Problem/Motivation
The AI Agents demoed at Barcelona worked for the demo but didn't work 100% of the time. We need real statistics and tests of how these AI Agents would work with the marketeer persona or the ambitious sitebuilder. This can help us improve the quality of the agents but also help us demonstrate the effectiveness of the Agents to the wider community.
This is blocked by the Evaluatios module being ready: #3487007: [Meta] Create an alpha version of evaluations used to test Drupal CMS
Proposed resolution
We conduct a number of tests.
- We create a script with a number of scenarios with associated tasks for the end-user to complete using Drupal. This will be used to conduct the tests.
- We create a test site that is standard Drupal CMS with the AI module and Evaluations module/ recipe used for recording the tests.

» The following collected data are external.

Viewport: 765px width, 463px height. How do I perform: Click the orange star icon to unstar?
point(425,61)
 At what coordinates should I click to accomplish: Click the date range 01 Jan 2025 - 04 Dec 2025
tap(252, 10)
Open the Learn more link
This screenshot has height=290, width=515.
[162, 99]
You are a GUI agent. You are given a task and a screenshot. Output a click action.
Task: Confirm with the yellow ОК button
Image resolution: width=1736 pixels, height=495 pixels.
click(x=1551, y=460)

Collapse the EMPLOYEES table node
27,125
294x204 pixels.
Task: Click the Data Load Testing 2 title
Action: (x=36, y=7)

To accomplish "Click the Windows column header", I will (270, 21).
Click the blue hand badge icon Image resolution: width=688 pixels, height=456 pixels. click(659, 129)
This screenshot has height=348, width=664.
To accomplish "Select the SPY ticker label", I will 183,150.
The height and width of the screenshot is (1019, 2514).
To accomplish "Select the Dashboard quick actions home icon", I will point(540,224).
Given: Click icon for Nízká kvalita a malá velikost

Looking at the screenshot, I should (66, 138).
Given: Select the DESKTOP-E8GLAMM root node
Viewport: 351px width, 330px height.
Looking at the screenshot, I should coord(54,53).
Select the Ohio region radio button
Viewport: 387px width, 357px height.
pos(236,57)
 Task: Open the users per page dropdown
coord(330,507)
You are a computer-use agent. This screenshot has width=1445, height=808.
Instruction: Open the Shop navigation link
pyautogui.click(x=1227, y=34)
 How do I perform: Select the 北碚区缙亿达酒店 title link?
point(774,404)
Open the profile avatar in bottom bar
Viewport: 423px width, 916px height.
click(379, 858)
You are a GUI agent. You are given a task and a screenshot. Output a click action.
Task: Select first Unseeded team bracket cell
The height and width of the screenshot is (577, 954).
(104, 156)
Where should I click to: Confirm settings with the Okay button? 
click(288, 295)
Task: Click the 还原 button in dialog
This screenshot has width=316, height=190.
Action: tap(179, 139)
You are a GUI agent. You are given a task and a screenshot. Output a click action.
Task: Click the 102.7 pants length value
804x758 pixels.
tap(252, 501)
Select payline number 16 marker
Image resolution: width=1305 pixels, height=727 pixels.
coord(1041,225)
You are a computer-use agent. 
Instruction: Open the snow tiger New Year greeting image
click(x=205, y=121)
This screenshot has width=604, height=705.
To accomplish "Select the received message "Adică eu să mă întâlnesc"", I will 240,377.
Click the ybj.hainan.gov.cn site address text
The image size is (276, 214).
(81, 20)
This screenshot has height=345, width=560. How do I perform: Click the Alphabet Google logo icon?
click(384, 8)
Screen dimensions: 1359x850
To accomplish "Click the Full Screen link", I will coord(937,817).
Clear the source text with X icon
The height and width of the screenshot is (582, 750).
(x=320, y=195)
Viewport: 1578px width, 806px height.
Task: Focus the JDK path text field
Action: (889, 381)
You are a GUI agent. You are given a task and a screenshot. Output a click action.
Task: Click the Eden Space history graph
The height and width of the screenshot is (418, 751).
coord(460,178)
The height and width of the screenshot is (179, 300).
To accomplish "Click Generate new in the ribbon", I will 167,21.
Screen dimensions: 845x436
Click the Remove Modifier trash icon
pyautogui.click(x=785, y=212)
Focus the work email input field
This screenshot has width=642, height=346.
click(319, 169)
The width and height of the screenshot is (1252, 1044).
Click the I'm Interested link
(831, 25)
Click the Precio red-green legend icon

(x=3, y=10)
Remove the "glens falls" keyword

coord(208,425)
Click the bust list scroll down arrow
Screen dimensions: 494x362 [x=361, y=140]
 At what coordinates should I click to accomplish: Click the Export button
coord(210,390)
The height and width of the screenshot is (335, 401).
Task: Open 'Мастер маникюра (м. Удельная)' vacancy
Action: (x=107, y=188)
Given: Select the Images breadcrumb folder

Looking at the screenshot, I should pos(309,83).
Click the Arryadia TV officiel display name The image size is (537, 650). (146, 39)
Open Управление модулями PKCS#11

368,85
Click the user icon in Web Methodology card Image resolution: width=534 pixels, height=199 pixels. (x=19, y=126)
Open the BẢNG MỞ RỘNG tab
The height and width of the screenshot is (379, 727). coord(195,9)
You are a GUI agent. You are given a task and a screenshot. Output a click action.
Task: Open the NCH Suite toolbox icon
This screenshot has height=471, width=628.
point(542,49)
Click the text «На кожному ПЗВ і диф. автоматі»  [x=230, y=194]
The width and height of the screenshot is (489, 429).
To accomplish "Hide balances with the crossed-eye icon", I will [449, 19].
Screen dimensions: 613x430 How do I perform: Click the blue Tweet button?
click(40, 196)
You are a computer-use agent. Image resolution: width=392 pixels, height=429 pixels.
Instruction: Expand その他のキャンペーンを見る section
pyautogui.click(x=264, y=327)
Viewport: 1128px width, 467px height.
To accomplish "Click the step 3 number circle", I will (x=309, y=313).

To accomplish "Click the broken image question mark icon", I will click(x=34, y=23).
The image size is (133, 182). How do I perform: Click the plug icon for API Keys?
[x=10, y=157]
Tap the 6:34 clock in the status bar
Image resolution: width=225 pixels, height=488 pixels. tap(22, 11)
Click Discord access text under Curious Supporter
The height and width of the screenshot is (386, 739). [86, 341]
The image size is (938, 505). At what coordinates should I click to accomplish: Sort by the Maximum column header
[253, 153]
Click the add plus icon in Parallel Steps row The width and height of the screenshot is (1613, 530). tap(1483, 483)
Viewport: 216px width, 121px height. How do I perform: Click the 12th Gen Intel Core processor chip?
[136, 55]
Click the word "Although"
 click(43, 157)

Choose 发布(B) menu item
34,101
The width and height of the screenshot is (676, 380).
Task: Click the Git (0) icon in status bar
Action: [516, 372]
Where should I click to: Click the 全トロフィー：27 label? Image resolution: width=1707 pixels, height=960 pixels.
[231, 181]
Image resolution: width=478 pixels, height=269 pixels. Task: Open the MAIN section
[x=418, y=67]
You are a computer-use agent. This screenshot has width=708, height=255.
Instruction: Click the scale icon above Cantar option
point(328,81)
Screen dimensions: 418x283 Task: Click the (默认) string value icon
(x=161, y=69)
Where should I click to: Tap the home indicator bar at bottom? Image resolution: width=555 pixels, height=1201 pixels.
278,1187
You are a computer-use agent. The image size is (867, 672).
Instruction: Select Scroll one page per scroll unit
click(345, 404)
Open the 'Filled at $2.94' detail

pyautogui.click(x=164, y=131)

- We make sure the tester knows that anything they type will be anonymously logged, recorded and may be sent to a central permanent place for analysis and building a library of successful prompts.
- We ask them to log into using provided credentials.
- We give them a URL to start with, with the chatbot open (A later test can test it end-to-end, but for now its focused on the chatbot itself and its ability to answer prompts).
- We ask the tester to go through tasks in the scenario and evaluating them ticking the green thumbs up when it works well and the rest thumbs down when it works badly.
- We conduct a short interview at the end asking them if they think it worked well, if they liked using it and found it helpful and any other comments.
- We gain consent again for exporting all of their prompts and allow them to see it before we send off a CSV of the full evaluation.
- We import this into a site that can run analytics across all the evaluations to report on what went well and what didn't.
We conduct tests in three phases.:
- Phase 1: Initial exploratory test with a single person to see that the script works and the evaluations software works.
- Phase 2: Main controlled test with selected people, ideally in person, if not done online with shared screens
- Phase 3: Wider test that allows anyone online to try it out and submit evaluations. Will have to know if they fit the persona based on trust.
Phase 2 and Phase 3 will likely need to be seperated results.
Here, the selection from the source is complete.